→ TASK TO CARRY OUT
Filter the entries below down to the lines that hold "height".

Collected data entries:

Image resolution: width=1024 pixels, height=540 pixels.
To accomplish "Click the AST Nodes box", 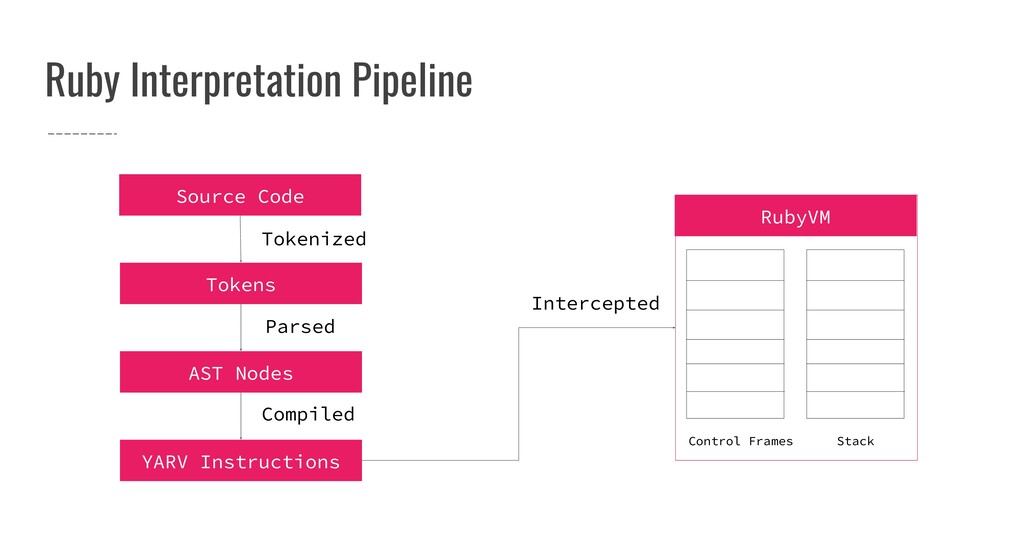I will (240, 372).
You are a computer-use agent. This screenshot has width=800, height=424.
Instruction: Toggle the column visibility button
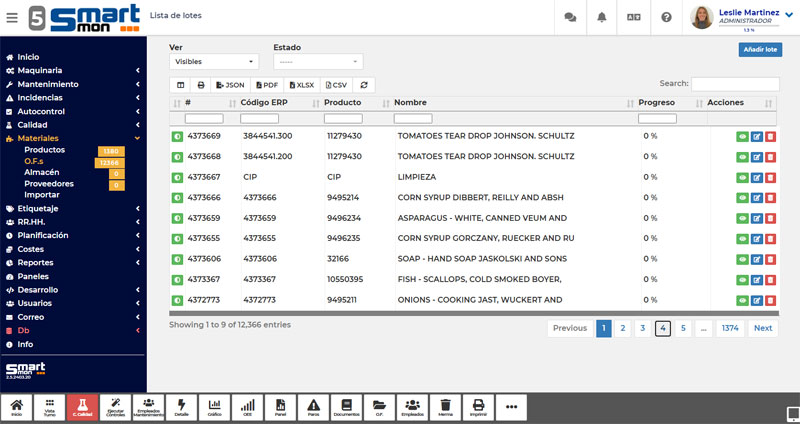coord(181,85)
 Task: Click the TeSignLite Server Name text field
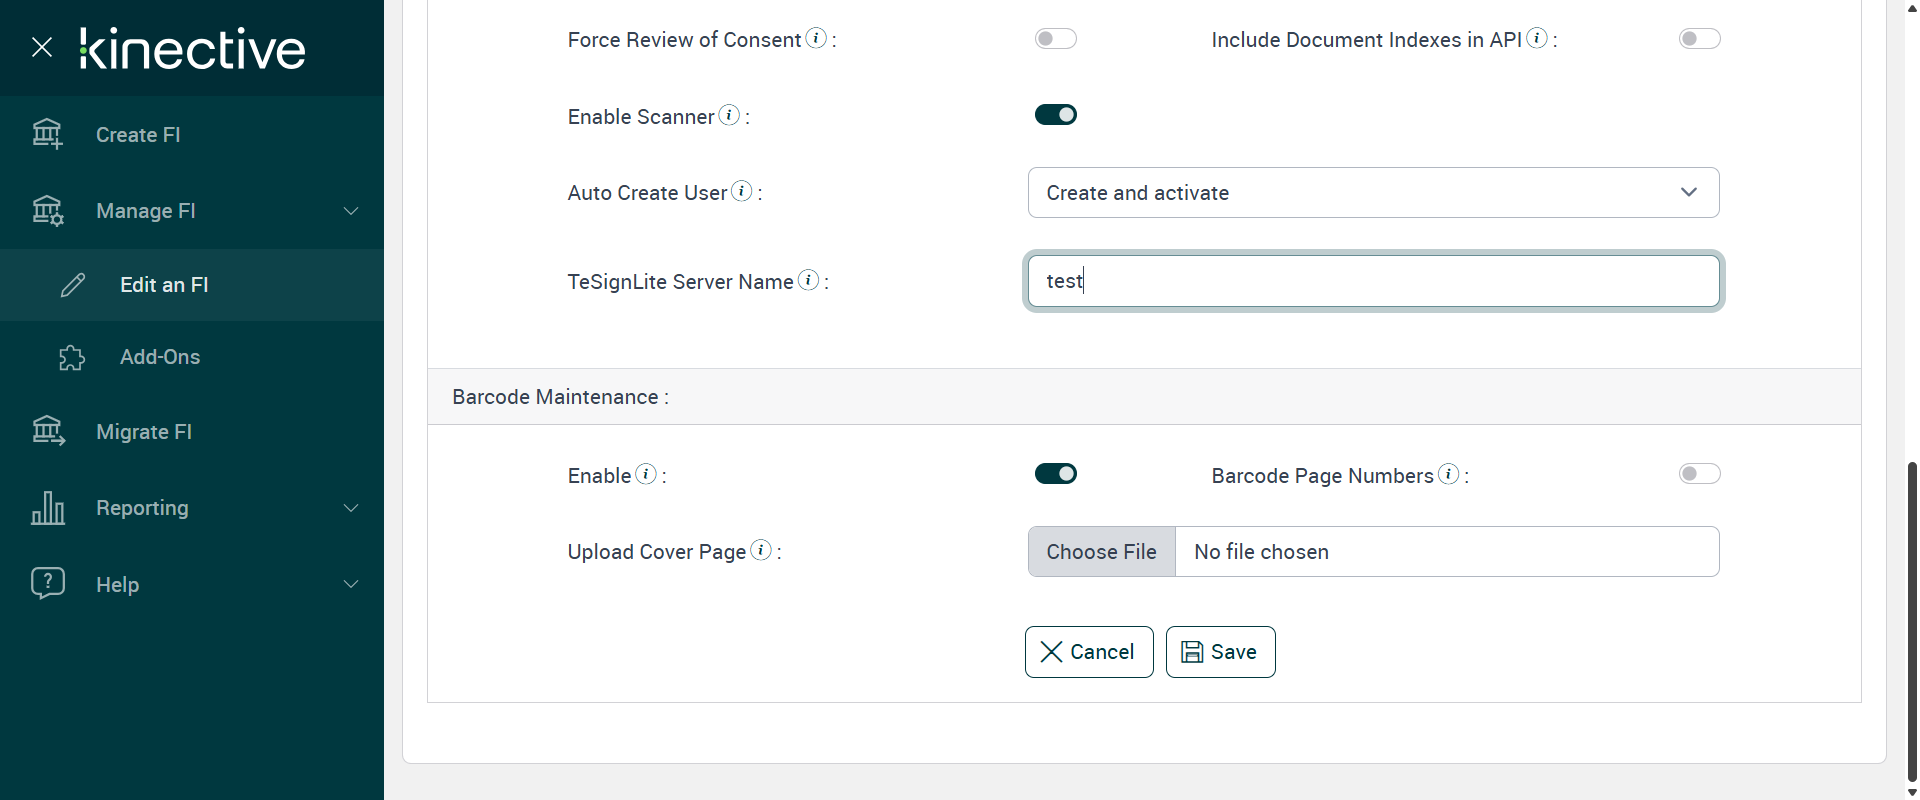(x=1373, y=281)
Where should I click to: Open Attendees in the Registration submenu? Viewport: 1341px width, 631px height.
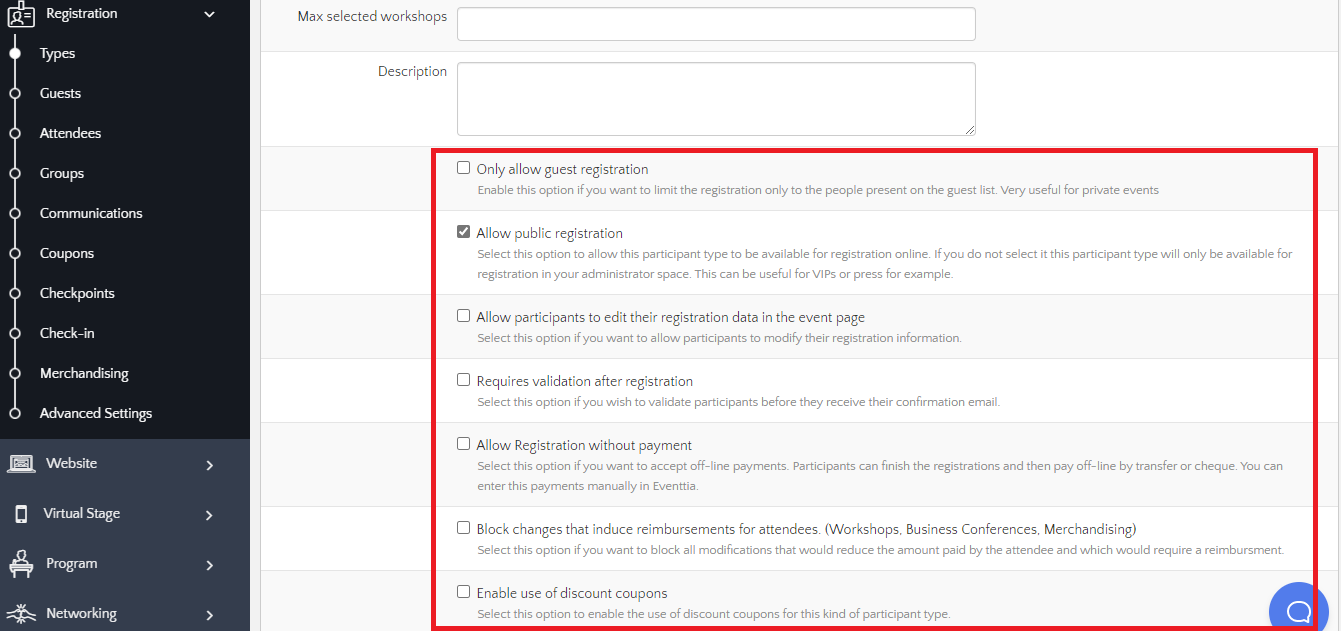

→ EXERCISE RESULT
Image resolution: width=1024 pixels, height=540 pixels.
You are a computer-use agent. This screenshot has width=800, height=424.
Where should I click to: Open Attendees in the Registration submenu? Viewport: 1341px width, 631px height.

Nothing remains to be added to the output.